I had a business lunch this past week with my friend, Phil Robertson (Phil@PJRobertson.com), who is an incredible marketing consultant. I always learn SO MUCH at a business lunch – especially when I’m talking to an expert in their field!
Phil and I were talking about a recent casino promotion. As a marketing expert, Phil could easily see why this particular promotion was a failure. As a former advertising sales executive I, too, could see the obvious flaw. Had I sold this casino their advertising to promote this event, I would have been mortified – as I’m sure the “Monday Morning Reconciliation” would have indicted the promotion was a failure. So, what caused the failure of what SHOULD HAVE BEEN an incredible promotion? My guess is it all came down to one employee with bad judgment.
Phil joined a slot club at a casino near his home. If you’ve ever joined a slot club, you know that the casinos in Nevada offer gifts as incentives to get you into their casino in the hopes that you will play. If a gift costs them a dollar or two – or even twenty dollars, and the average player drops $10, $20, or $200 on their way to pick up their “Free” gift, then guess who the REAL winner is! The casino – of COURSE!
It wasn’t long before Phil discovered that this particular casino’s slot club offered some incredible, upscale gifts to their members. And, while those of us who live in Las Vegas are less enamored with casino-logo’d casual wear, t-shirts, six-pack coolers and such, our friends and family from across the country are MUCH LESS jaded about such items. As it turns out, my friends and family, as well as Phil’s, absolutely ADORE watches that say “Boyd Gaming,” T-shirts from Stations Casinos, golf shirts from local courses, and baseball caps that feature casino logos.
Phil got a notice this past week that this slot club was giving away CROCK POTS on Friday night at 6PM. Smart – as they were looking to create some traffic and excitement in their casino on a Friday evening. He didn’t have a crock pot so he thought it would be worth it to swing by on Friday night to pick up his free gift.
Since Phil knows a lot about marketing, it was easy for him to see the situation (and what was wrong with it!) clearly. Rather than have the customers walk through the casino to claim their gifts – and hopefully gamble a bit while they were there – the casino had the big boxes of crock pots set up in a room right at the Valet entrance.

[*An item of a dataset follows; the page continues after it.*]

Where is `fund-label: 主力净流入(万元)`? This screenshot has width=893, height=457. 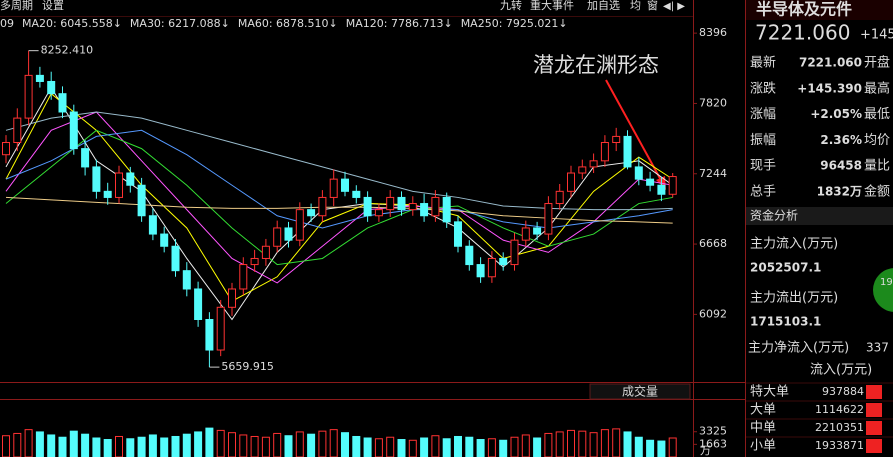 fund-label: 主力净流入(万元) is located at coordinates (798, 348).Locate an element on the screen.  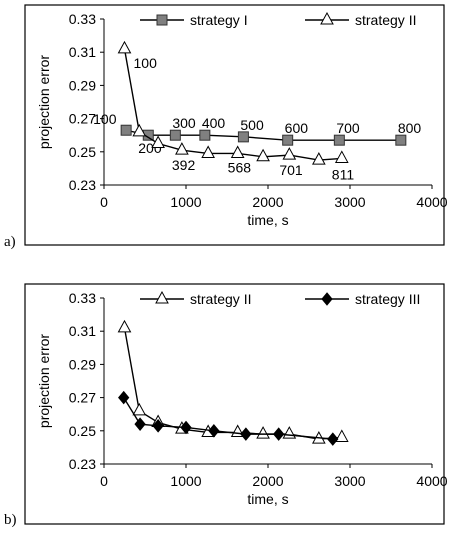
panel-b-label: b) is located at coordinates (10, 520). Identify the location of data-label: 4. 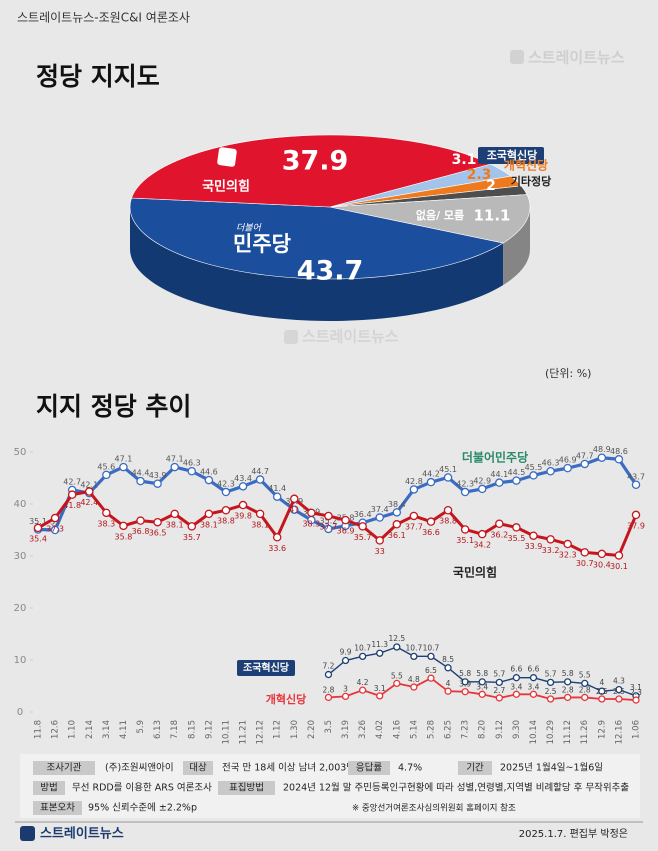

Phil said people were coming in, getting their crock pots, and promptly leaving – with their gifts. The valet is not even on the same floor as the casino! NO ONE WAS STOPPING TO GAMBLE! Why would they – when it would take extra effort to even visit the casino? Apparently, the casino employees in charge of this promotion were offering to hold your crock pot while you went to the casino; they could give you a claim check to assure you your crock pot would still be there when you were ready to leave…but none of the “players” were interested. This casino made it SO EASY for the players to pick up their gift and be home in time to watch Jeopardy! 🙂
They should have had the crock pot giveaway on the casino floor. People would then be more likely to gamble, thereby making the casino’s cost for the crock pots justified. The gambling wins would outweigh the expense of the promotion. So – where did this promotion break down?
My guess is that ONE executive at the resort probably balked at the thought of schlepping all those heavy crock pots down to the casino, and thought how easy it would be to hand them out from the valet location. The whole purpose of the giveaway was to drive traffic to the casino – and it failed miserably!
Look at your business closely and make sure that whatever you decide to do to promote it will be executed perfectly. Don’t waste your precious resources by allowing one bad decision to ruin your well-laid plans. Where was the management? Where was the marketing genius who thought up this promotion? Poor executive – he or she will have to defend the expense and might never know WHY the promotion failed to generate casino revenue.